Demme: Nada foi planejado. Sempre gostei de documentários, mas nunca pensei em dirigi-los. Minha vida mudou após uma viagem que fiz ao Haiti, país que mal conhecia e que me fascinou. Daí surgiu a ideia de ficar mais tempo por lá e de rodar um documentário ("Haiti Dreams of Democracy", de 1988) para o Channel 4, o que acabei fazendo.
Valor: Inicialmente, pensou que estaria apenas tirando férias dos filmes de ficção?

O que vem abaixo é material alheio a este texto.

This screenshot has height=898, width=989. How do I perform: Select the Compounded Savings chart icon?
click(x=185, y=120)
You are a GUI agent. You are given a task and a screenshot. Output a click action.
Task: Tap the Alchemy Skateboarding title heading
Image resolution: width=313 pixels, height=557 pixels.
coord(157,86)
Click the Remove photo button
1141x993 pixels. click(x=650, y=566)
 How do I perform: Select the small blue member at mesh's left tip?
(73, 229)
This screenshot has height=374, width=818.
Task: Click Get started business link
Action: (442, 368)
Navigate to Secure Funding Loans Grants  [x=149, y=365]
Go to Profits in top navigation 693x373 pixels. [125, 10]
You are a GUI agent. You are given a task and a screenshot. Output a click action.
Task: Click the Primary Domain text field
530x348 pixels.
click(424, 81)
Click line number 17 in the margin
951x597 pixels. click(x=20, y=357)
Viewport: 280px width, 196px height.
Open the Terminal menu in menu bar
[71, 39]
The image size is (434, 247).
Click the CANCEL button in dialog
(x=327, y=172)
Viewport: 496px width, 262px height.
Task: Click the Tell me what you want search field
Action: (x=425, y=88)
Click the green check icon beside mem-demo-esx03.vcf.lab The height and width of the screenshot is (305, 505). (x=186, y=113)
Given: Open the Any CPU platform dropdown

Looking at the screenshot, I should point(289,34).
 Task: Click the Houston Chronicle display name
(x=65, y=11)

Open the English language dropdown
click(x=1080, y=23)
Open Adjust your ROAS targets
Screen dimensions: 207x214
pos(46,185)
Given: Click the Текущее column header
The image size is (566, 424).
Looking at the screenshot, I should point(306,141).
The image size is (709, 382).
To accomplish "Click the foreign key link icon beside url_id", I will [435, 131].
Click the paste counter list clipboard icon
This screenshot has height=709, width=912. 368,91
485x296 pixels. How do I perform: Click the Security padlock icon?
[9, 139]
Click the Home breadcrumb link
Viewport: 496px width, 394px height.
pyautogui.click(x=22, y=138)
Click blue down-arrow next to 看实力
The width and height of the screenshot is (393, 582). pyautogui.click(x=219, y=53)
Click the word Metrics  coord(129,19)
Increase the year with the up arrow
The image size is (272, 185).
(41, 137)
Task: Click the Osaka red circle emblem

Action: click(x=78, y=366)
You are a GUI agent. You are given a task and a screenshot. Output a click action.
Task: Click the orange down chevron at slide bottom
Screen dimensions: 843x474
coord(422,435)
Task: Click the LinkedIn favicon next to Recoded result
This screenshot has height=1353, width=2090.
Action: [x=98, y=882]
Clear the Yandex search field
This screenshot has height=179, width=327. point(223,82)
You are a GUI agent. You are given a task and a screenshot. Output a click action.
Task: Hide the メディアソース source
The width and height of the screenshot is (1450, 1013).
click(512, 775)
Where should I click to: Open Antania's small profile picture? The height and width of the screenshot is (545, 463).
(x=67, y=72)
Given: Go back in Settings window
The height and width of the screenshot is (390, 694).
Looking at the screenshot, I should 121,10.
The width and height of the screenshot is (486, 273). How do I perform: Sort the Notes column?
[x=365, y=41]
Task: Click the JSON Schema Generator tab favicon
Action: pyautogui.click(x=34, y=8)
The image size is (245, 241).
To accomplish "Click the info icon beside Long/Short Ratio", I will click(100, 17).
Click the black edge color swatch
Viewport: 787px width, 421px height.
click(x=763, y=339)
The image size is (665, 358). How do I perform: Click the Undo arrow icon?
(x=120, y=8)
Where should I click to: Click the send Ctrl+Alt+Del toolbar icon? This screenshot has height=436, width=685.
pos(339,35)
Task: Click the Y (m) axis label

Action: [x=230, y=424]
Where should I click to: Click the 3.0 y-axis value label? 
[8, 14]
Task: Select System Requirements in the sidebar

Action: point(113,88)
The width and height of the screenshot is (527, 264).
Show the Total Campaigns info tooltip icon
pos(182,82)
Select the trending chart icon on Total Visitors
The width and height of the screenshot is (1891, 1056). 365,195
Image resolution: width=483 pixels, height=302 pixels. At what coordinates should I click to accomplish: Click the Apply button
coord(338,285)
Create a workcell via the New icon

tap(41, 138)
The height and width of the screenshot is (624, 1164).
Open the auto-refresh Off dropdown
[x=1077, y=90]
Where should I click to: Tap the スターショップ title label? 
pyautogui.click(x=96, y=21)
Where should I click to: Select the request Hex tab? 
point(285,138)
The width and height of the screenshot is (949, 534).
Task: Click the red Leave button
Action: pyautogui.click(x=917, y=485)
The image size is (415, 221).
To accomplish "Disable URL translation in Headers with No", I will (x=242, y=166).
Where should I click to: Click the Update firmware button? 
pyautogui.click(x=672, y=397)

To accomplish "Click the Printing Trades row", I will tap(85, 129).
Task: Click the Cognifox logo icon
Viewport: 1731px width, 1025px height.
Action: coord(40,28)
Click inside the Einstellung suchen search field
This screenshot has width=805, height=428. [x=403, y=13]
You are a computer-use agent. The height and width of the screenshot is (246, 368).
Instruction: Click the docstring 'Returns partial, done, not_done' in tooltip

Demme: Essa era a ideia. Por um lado, sentia que já tinha dado minha contribuição em Hollywood e precisava respirar novos ares. Só que uma coisa acabou puxando outra. Quando vi, já estava filmando um novo documentário sobre um pastor radical ("Cousin Bobby'', de 1992), a convite de uma emissora espanhola. Foi a primeira vez em que trabalhei com o cameraman Declan Quinn, que me acompanha até hoje. Foi nesse momento que percebi que filmar um documentário me dava muito mais prazer do que rodar uma produção de ficção, por causa de todas as exigências de um grande estúdio que o diretor precisa atender.
Valor: A experiência em "O Casamento de Rachel" (2008) provou que rodar história de ficção como se fosse um documentário pode dar certo. O senhor tem mais projetos combinando essas duas possibilidades?
Demme: Sim. Isso me anima a filmar ficção novamente. Estou muito acostumado ao estilo de improvisação e a trabalhar com equipe pequena e orçamento modesto. Sem falar que é muito divertido rodar ficção fingindo se tratar de um documentário. A melhor parte é gritar "ação!" sem qualquer plano de filmagem pré-estabelecido. Basta deixar a cena acontecer. Algo do gênero poderá acontecer no projeto que desenvolvo atualmente com Walter Mosley, uma série de detetive de 12 episódios baseada no seu último livro, "The Long Fall". Mas será para TV.
Valor: E no cinema?
Demme: Minha volta com um filme de ficção no sentido mais tradicional provavelmente será com a adaptação do livro de Stephen King "11/22/63''. Estou cuidando também do roteiro, que pretendo estruturar como uma viagem no tempo em ritmo de "thriller". Um personagem do mundo atual conseguirá ser transportado ao passado, para tentar impedir o assassinato de John Kennedy. É só isso que posso dizer no momento.
Valor: Onde guarda o Oscar que ganhou?
Demme: Na cozinha, claro. Existe lugar mais visitado numa casa?